**WORK INSTRUCTION:**
Taking the line with "https://lms.uskudar.edu.tr/ (258, 366)" as the first and the line with "[facebook] (17, 650)" as the last, set down exactly every line in that range from the entries below, and no more.

**EXTRACTED DATA:**
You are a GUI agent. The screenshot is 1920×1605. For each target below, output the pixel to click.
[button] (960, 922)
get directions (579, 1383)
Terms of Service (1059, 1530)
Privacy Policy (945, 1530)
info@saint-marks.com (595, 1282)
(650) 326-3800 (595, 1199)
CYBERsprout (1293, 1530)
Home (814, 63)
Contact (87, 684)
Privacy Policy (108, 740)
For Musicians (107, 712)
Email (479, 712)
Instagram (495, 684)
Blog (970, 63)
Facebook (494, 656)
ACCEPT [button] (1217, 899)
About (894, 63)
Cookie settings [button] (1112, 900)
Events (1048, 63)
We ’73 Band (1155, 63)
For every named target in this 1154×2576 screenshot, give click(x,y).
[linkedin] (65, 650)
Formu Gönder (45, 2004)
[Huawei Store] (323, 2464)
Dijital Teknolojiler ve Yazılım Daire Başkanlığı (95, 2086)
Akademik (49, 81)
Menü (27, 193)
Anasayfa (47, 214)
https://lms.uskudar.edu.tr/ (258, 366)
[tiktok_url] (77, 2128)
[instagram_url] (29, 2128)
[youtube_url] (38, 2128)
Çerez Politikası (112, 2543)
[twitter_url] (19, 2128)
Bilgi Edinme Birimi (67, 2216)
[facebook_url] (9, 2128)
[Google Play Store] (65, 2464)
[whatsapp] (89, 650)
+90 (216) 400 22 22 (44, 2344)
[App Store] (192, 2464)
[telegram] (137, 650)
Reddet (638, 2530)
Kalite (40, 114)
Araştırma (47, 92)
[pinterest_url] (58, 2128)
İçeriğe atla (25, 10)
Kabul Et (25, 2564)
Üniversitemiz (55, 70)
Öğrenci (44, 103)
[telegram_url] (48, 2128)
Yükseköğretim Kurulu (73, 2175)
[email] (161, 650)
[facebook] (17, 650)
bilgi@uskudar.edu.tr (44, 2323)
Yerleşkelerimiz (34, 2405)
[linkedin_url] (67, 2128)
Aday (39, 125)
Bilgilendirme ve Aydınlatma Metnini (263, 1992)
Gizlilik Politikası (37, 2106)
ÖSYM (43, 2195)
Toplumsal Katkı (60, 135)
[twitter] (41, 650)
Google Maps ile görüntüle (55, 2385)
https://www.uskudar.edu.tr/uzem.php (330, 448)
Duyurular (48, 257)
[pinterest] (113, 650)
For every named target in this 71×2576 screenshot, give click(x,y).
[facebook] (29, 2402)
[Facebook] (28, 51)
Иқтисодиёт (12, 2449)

**RESULT:**
https://lms.uskudar.edu.tr/ (258, 366)
[tiktok_url] (77, 2128)
[instagram_url] (29, 2128)
[youtube_url] (38, 2128)
Çerez Politikası (112, 2543)
[twitter_url] (19, 2128)
Bilgi Edinme Birimi (67, 2216)
[facebook_url] (9, 2128)
[Google Play Store] (65, 2464)
[whatsapp] (89, 650)
+90 (216) 400 22 22 (44, 2344)
[App Store] (192, 2464)
[telegram] (137, 650)
Reddet (638, 2530)
Kalite (40, 114)
Araştırma (47, 92)
[pinterest_url] (58, 2128)
İçeriğe atla (25, 10)
Kabul Et (25, 2564)
Üniversitemiz (55, 70)
Öğrenci (44, 103)
[telegram_url] (48, 2128)
Yükseköğretim Kurulu (73, 2175)
[email] (161, 650)
[facebook] (17, 650)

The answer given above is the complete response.